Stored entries
=======

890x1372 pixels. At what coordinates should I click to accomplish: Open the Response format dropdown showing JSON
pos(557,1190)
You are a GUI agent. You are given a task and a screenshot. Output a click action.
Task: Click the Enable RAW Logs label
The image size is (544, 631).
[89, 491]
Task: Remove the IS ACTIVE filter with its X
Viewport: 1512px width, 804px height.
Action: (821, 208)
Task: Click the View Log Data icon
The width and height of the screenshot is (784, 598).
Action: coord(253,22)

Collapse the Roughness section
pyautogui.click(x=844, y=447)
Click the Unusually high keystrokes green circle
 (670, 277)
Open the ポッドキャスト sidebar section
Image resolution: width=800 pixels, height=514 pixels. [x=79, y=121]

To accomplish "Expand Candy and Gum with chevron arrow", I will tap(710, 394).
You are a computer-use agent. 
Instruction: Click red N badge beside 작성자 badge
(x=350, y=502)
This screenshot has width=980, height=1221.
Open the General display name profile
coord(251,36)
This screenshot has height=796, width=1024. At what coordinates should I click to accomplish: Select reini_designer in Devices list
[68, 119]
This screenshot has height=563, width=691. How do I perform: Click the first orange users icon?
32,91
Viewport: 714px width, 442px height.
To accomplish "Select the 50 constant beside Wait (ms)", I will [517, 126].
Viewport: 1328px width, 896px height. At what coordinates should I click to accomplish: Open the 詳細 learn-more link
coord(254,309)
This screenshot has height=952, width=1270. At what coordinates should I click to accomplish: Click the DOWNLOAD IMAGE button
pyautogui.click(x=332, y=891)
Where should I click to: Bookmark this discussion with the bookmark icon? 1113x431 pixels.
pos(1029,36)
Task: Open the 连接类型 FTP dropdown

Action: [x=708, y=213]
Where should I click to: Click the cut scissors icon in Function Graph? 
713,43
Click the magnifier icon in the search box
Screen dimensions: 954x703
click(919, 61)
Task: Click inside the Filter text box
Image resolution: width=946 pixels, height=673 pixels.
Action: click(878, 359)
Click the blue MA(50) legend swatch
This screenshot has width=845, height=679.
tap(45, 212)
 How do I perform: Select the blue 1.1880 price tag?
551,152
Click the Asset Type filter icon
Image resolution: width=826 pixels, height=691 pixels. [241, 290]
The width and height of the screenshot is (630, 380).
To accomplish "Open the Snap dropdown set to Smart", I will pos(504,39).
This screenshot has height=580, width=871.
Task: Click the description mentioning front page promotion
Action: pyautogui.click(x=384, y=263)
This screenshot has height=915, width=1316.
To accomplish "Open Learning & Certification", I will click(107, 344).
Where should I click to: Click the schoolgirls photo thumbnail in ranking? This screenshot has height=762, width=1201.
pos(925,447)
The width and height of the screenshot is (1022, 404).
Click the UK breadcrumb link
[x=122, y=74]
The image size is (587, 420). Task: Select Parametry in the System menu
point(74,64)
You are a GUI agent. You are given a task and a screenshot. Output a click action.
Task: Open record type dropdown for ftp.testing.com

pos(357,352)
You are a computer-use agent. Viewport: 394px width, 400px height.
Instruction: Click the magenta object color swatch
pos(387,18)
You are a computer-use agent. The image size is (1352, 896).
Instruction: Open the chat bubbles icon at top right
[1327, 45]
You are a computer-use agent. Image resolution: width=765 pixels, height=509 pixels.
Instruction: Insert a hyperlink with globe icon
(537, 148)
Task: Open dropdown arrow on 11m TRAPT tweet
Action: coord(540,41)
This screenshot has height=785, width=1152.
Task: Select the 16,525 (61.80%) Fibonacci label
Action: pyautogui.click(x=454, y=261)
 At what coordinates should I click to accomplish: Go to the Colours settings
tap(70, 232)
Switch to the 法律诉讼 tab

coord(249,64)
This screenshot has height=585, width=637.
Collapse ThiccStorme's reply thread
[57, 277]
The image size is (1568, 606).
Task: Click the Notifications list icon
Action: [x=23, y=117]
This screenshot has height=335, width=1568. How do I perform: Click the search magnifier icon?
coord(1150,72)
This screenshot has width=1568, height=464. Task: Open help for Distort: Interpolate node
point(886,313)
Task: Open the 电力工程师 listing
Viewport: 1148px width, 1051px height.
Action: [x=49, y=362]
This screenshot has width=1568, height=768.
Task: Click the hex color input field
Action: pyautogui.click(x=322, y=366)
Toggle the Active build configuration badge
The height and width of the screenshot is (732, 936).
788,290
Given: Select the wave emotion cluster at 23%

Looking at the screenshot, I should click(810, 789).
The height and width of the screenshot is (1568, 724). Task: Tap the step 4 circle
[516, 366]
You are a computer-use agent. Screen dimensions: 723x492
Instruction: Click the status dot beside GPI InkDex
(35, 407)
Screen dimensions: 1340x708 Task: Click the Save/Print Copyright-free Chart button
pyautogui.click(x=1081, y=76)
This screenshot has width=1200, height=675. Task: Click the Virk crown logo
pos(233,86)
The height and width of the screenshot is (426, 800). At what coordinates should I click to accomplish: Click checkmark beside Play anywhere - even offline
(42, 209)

=======

Assigned task. Print out all the entries precisely as written.

Result of the task.
890x1372 pixels. At what coordinates should I click to accomplish: Open the Response format dropdown showing JSON
pos(557,1190)
You are a GUI agent. You are given a task and a screenshot. Output a click action.
Task: Click the Enable RAW Logs label
The image size is (544, 631).
[89, 491]
Task: Remove the IS ACTIVE filter with its X
Viewport: 1512px width, 804px height.
Action: (821, 208)
Task: Click the View Log Data icon
The width and height of the screenshot is (784, 598).
Action: coord(253,22)

Collapse the Roughness section
pyautogui.click(x=844, y=447)
Click the Unusually high keystrokes green circle
 (670, 277)
Open the ポッドキャスト sidebar section
Image resolution: width=800 pixels, height=514 pixels. [x=79, y=121]

To accomplish "Expand Candy and Gum with chevron arrow", I will tap(710, 394).
You are a computer-use agent. 
Instruction: Click red N badge beside 작성자 badge
(x=350, y=502)
This screenshot has width=980, height=1221.
Open the General display name profile
coord(251,36)
This screenshot has height=796, width=1024. At what coordinates should I click to accomplish: Select reini_designer in Devices list
[68, 119]
This screenshot has height=563, width=691. How do I perform: Click the first orange users icon?
32,91
Viewport: 714px width, 442px height.
To accomplish "Select the 50 constant beside Wait (ms)", I will [517, 126].
Viewport: 1328px width, 896px height. At what coordinates should I click to accomplish: Open the 詳細 learn-more link
coord(254,309)
This screenshot has height=952, width=1270. At what coordinates should I click to accomplish: Click the DOWNLOAD IMAGE button
pyautogui.click(x=332, y=891)
Where should I click to: Bookmark this discussion with the bookmark icon? 1113x431 pixels.
pos(1029,36)
Task: Open the 连接类型 FTP dropdown

Action: [x=708, y=213]
Where should I click to: Click the cut scissors icon in Function Graph? 
713,43
Click the magnifier icon in the search box
Screen dimensions: 954x703
click(919, 61)
Task: Click inside the Filter text box
Image resolution: width=946 pixels, height=673 pixels.
Action: click(878, 359)
Click the blue MA(50) legend swatch
This screenshot has width=845, height=679.
tap(45, 212)
 How do I perform: Select the blue 1.1880 price tag?
551,152
Click the Asset Type filter icon
Image resolution: width=826 pixels, height=691 pixels. [241, 290]
The width and height of the screenshot is (630, 380).
To accomplish "Open the Snap dropdown set to Smart", I will pos(504,39).
This screenshot has height=580, width=871.
Task: Click the description mentioning front page promotion
Action: pyautogui.click(x=384, y=263)
This screenshot has height=915, width=1316.
To accomplish "Open Learning & Certification", I will click(107, 344).
Where should I click to: Click the schoolgirls photo thumbnail in ranking? This screenshot has height=762, width=1201.
pos(925,447)
The width and height of the screenshot is (1022, 404).
Click the UK breadcrumb link
[x=122, y=74]
The image size is (587, 420). Task: Select Parametry in the System menu
point(74,64)
You are a GUI agent. You are given a task and a screenshot. Output a click action.
Task: Open record type dropdown for ftp.testing.com

pos(357,352)
You are a computer-use agent. Viewport: 394px width, 400px height.
Instruction: Click the magenta object color swatch
pos(387,18)
You are a computer-use agent. The image size is (1352, 896).
Instruction: Open the chat bubbles icon at top right
[1327, 45]
You are a computer-use agent. Image resolution: width=765 pixels, height=509 pixels.
Instruction: Insert a hyperlink with globe icon
(537, 148)
Task: Open dropdown arrow on 11m TRAPT tweet
Action: coord(540,41)
This screenshot has height=785, width=1152.
Task: Select the 16,525 (61.80%) Fibonacci label
Action: pyautogui.click(x=454, y=261)
 At what coordinates should I click to accomplish: Go to the Colours settings
tap(70, 232)
Switch to the 法律诉讼 tab

coord(249,64)
This screenshot has height=585, width=637.
Collapse ThiccStorme's reply thread
[57, 277]
The image size is (1568, 606).
Task: Click the Notifications list icon
Action: [x=23, y=117]
This screenshot has height=335, width=1568. How do I perform: Click the search magnifier icon?
coord(1150,72)
This screenshot has width=1568, height=464. Task: Open help for Distort: Interpolate node
point(886,313)
Task: Open the 电力工程师 listing
Viewport: 1148px width, 1051px height.
Action: [x=49, y=362]
This screenshot has width=1568, height=768.
Task: Click the hex color input field
Action: pyautogui.click(x=322, y=366)
Toggle the Active build configuration badge
The height and width of the screenshot is (732, 936).
788,290
Given: Select the wave emotion cluster at 23%

Looking at the screenshot, I should click(810, 789).
The height and width of the screenshot is (1568, 724). Task: Tap the step 4 circle
[516, 366]
You are a computer-use agent. Screen dimensions: 723x492
Instruction: Click the status dot beside GPI InkDex
(35, 407)
Screen dimensions: 1340x708 Task: Click the Save/Print Copyright-free Chart button
pyautogui.click(x=1081, y=76)
This screenshot has width=1200, height=675. Task: Click the Virk crown logo
pos(233,86)
The height and width of the screenshot is (426, 800). At what coordinates should I click to accomplish: Click checkmark beside Play anywhere - even offline
(42, 209)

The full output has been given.